Las marcas en la vida nos las hacemos, ya sea en el cuerpo de forma deliberada, como la tinta, en el corazón con las emociones que nos dejamos que se queden y en la mente con las ideas que fertilizamos. Al final terminamos siendo una amalgama de todo eso que no dejamos ir, bueno y malo, consciente o no.
Muchas veces pareciera que la vida se nos queda atorada en un torbellino: vamos a muchísima velocidad, pero sólo damos vueltas sobre el mismo eje, aunque avancemos. Es en el momento en el que nos abrimos, destapamos el nudo que tenemos guardado y agarramos lo que más nos gusta, que podemos tomar una dirección y crecer, aunque sea más lento.
En mi vida hay etapas que todavía resuenan como una campana y que marcan hitos de mi personalidad: pedazos de la infancia, la adolescencia con sus dolores, los errores de los primeros ejercicios de una mal llevada libertad, el enganche con una pareja que se vuelve parte mío, la venida de los niños. Todo esto ha dejado huellas en mí que no puedo ni quiero borrar. Pero que sólo me definen en la medida en la que yo quiero.

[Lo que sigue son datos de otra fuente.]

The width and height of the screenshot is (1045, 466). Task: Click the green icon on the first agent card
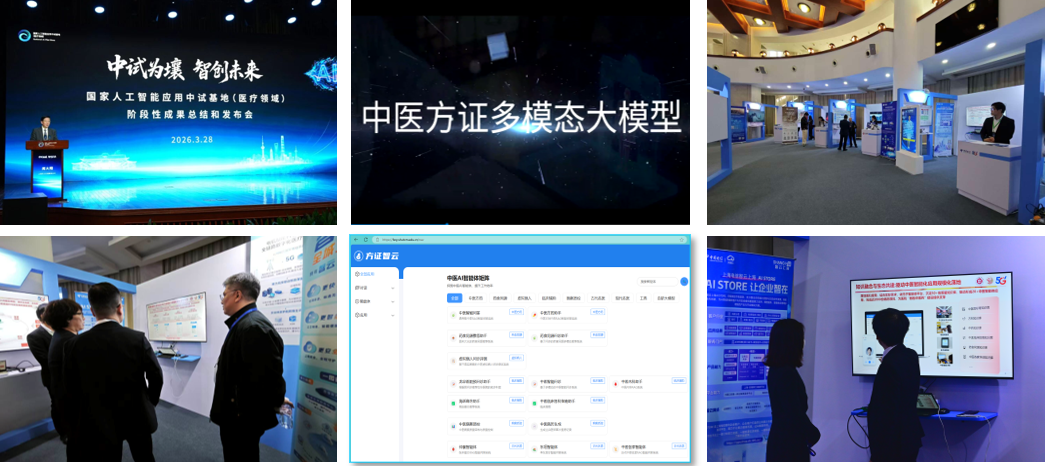tap(453, 313)
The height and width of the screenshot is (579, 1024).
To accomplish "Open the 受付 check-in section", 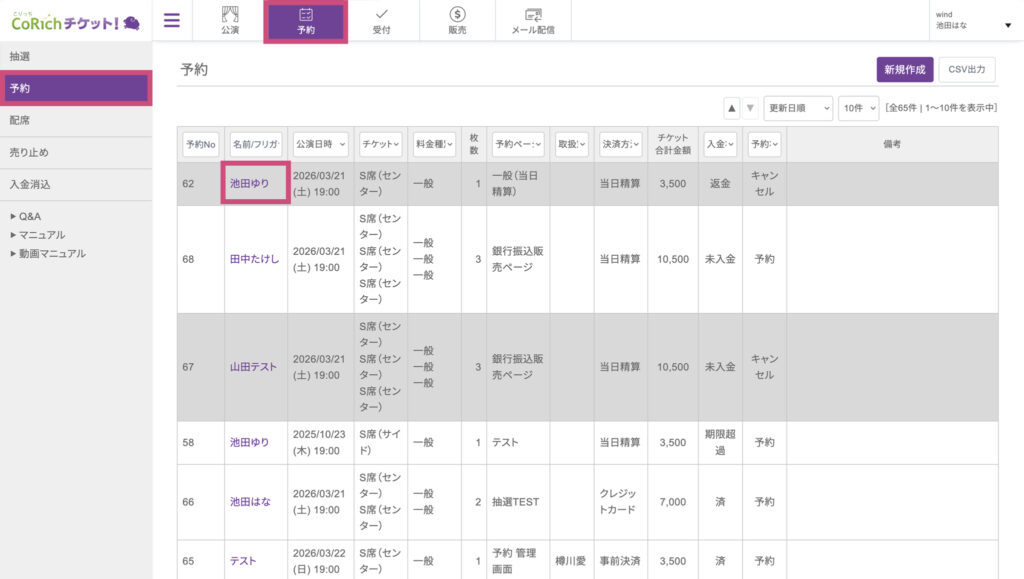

No es posible quitarse lo malo que ha sucedido. Tampoco sería recomendable. Pero sí podemos elegir cómo vamos a reaccionar ante todo eso que nos ha esculpido. Al final del día, los que tenemos en la mano el cincel de nuestras vidas, somos nosotros mismos. Y, algunos, también le metemos colores con agujas al asunto.